Le 8 février, le juge Gholam-Hossein Mohseni-Ejei dénonçait pour la première fois des «liens criminels» entre l’ayatollah Montazeri, dont le fils est interrogé en prison depuis des mois, et une série de dissidents actuellement en prison, laïques pour la plupart.

«Notre enquête démontre que la maison Montazeri a distribué d’énormes sommes d’argent à des mouvements ou à des individus anti-révolutionnaires», a lancé Ejei. Et le juge de citer entre autres les noms de Hassan Yousseffi Eshkevari (un religieux en attente d’un second verdict après avoir été condamné à mort par Ejei en personne pour déviation doctrinale), le nationaliste Ezzatollah Sahabi et l’étudiant Ali Afshari, ainsi que le journaliste Akbar Gandji, qui vient d’écoper de 10 ans de prison et 5 ans d’exil intérieur pour ses enquêtes sur les assassinats en série d’intellectuels.

Les enquêtes de Gandji accusaient justement le juge Mohseni-Ejei et deux de ses amis d’avoir signé les fatwas secrètes autorisant ces meurtres pour «apostasie» (abandon de la foi).

Les premiers indices de ce nouveau complot contre le président remontent au 3 janvier, avec la disparition d’Ezzatollah Sahabi, 75 ans, figure historique de l’opposition laïque et du leader étudiant Ali Afshari, 28 ans, lors d’un transfert entre le tribunal et leur cellule de prison. Les réformateurs en sont convaincus: les deux opposants sont actuellement soumis à une intense torture psychologique dans un lieu secret afin de leur extorquer des aveux télévisés qui justifieront une nouvelle vague de terreur.

Lundi 26 février, on apprenait que la famille d’Ezzatollah Sahabi avait enfin été autorisée à le voir.
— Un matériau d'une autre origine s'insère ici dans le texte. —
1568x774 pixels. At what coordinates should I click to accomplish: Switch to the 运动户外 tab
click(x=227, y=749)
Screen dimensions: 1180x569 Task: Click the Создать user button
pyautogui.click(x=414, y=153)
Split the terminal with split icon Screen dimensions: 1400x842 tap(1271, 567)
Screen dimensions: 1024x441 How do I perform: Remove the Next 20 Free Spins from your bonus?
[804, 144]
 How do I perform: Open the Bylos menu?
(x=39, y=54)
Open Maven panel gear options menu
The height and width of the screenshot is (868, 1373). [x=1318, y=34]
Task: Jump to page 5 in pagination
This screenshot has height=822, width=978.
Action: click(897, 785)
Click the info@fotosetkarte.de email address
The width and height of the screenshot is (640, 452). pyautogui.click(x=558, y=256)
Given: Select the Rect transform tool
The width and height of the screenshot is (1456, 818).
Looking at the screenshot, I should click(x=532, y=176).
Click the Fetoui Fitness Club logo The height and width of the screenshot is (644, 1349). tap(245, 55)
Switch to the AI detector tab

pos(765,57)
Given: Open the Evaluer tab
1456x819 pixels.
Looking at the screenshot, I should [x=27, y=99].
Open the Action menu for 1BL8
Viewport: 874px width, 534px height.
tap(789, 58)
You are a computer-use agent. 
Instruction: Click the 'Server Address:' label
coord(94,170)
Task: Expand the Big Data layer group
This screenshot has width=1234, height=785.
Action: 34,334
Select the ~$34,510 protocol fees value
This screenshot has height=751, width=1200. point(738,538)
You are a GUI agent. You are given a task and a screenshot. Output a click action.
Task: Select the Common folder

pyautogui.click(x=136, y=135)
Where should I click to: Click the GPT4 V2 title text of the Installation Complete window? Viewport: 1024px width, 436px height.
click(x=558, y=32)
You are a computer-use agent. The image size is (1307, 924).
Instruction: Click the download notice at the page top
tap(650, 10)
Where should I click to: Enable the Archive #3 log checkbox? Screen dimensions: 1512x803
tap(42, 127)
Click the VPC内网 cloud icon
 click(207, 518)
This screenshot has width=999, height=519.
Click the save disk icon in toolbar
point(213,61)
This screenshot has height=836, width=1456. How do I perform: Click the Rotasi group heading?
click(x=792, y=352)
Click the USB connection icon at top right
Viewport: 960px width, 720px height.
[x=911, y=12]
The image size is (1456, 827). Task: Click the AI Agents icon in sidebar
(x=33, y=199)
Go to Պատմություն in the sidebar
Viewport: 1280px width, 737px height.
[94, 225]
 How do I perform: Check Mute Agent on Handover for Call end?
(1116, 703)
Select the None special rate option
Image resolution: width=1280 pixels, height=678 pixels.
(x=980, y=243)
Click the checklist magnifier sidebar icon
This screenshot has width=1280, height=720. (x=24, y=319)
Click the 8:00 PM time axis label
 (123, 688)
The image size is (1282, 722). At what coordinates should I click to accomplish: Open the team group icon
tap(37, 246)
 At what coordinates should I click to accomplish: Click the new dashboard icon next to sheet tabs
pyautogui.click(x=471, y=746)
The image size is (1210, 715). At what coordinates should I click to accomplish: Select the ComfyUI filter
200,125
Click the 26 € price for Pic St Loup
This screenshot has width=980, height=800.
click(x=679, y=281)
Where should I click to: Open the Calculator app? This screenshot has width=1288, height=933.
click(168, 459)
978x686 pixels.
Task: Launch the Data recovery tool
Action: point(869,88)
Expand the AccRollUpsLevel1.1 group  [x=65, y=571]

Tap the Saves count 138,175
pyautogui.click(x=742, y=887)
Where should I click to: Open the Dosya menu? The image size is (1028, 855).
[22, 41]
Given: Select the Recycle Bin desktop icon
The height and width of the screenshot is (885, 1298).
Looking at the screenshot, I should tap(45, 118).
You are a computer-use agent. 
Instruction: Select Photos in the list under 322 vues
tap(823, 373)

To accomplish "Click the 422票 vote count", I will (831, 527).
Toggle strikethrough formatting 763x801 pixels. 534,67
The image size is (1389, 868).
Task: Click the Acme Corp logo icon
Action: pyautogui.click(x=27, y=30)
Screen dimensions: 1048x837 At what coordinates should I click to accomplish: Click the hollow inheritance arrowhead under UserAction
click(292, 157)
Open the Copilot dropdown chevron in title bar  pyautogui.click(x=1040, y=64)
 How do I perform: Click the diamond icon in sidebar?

Or ce dernier, pourtant habitué aux séjours en prison avant et après la révolution islamique, était dans un tel état qu’il n’a même pas reconnu les siens.

Selon les premières informations qui filtrent dans la presse conservatrice, les aveux de Sahabi sont déjà «tellement graves» que le chef du Mouvement de la liberté (parti nationaliste et laïc, semi-légal) Ibrahim Yazdi, actuellement à l’étranger pour des soins médicaux, n’ose plus revenir à Téhéran.

Les partis laïcs ont toujours été accusés par les conservateurs de pratiquer un «Islam américain» (interprétation libérale du Coran, faisant de la religion une question personnelle et non politique). Or la nouveauté consiste aujourd’hui à faire l’amalgame entre les religieux réformateurs de Khatami (partisans de la République islamique) et les mécréants de l’«Islam américain» (partisans de la République tout court).